TASKS
a) Rewrite everything from "## tallpaul (Sep" down to "purpose built piece." in the Savage Model 24 thread, changing "pistol" to "handgun".
b) Write what comes next in the forum thread about the Savage Model 24, picking up after its last post.

# Savage Model 24



## mixtapesyndicat (Jan 27, 2008)

Ok, so I'm looking to pick up a Savage model 24 .22/410ga Rifle.

Anyone have one they are willing to part with?


----------



## K-9 (Jul 27, 2007)

There are a few on gunbroker right now, that little number has gotten quite pricy in the past little while. I really don't understand why combo guns aren't more popular than they are for general woods roaming and as a truck gun they make a lot of sense. I have a Russian IZH-94 in 12/223 and I really like it. I want a Valmet 412 but it is out of my price range. I looked at the Spartan 22/410 but I just didn't like them, but you may. Good luck in our search


----------



## tallpaul (Sep 5, 2004)

I aquired a model 24 in .22/20ga and have not shot it much. My bud used to use it as a woods gun for squirrel etc. I believe it is ok and has a place but in reality I think a .22 pistol and a single shot shotgun would be better all around if legal in the area and if ya are decent with a pistol. I have my NEF 12 ga with auto eject that is fast on a reload if needed and the pistol for more precise shooting. 

Like any other thing in life the combo gun is a compromise of fit and function to make both work and while decent at each use they are not as good generally in function as a purpose built piece.

STORED DATA
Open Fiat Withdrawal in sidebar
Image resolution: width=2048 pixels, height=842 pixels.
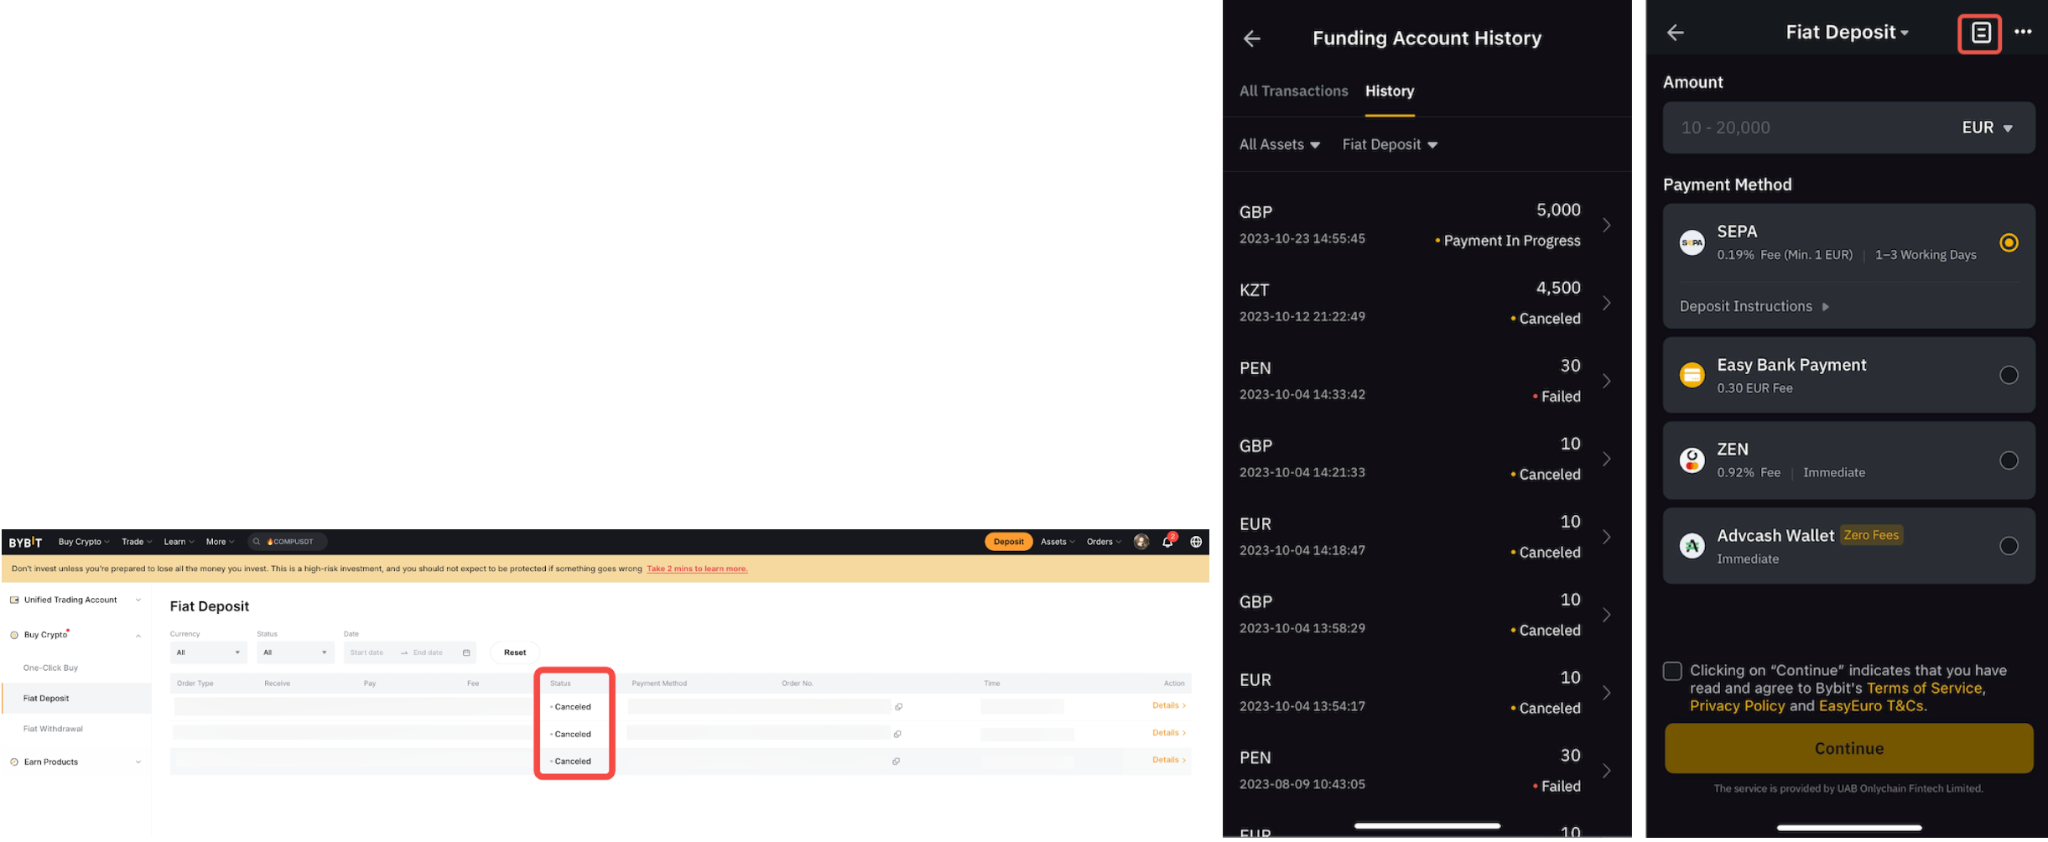click(53, 729)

RESPONSES FOR EACH TASK
a)
## tallpaul (Sep 5, 2004)

I aquired a model 24 in .22/20ga and have not shot it much. My bud used to use it as a woods gun for squirrel etc. I believe it is ok and has a place but in reality I think a .22 handgun and a single shot shotgun would be better all around if legal in the area and if ya are decent with a handgun. I have my NEF 12 ga with auto eject that is fast on a reload if needed and the handgun for more precise shooting. 

Like any other thing in life the combo gun is a compromise of fit and function to make both work and while decent at each use they are not as good generally in function as a purpose built piece.

b)
Having said that I can't seem ta sell mine


----------



## mixtapesyndicat (Jan 27, 2008)

I was just looking at gunbroker. Your 100% right, those prices are *CRAZY*, but then again its a bunch of gunshops that are selling them not private citizens (who can see past the cloud of smoke coming from the happy grass those gunshop guys are smoking when they come up with these prices.)

Personally (and i dont consider myself cheap, i'll spend money where money *NEEDS* to be spent....maybe they just call that republican....) i wouldn't ever spend more than $250-$300 on a gun. 

The way I look at it is the same job can be done (most times) with a $150 gun, that a $1400 carbon fiber stock rifle can do. Some may call me ignorant for that, but i just try to be as practical and utilitarian as possible. Plus, I just LOVE the older rifles and military arms. 

Ok, sorry for the rant. I'll get off my soap box.


Thanks for the help!


----------



## mixtapesyndicat (Jan 27, 2008)

tallpaul said:


> Having said that I can't seem ta sell mine



LOL. Yea, That says it all. :rotfl:


----------



## tallpaul (Sep 5, 2004)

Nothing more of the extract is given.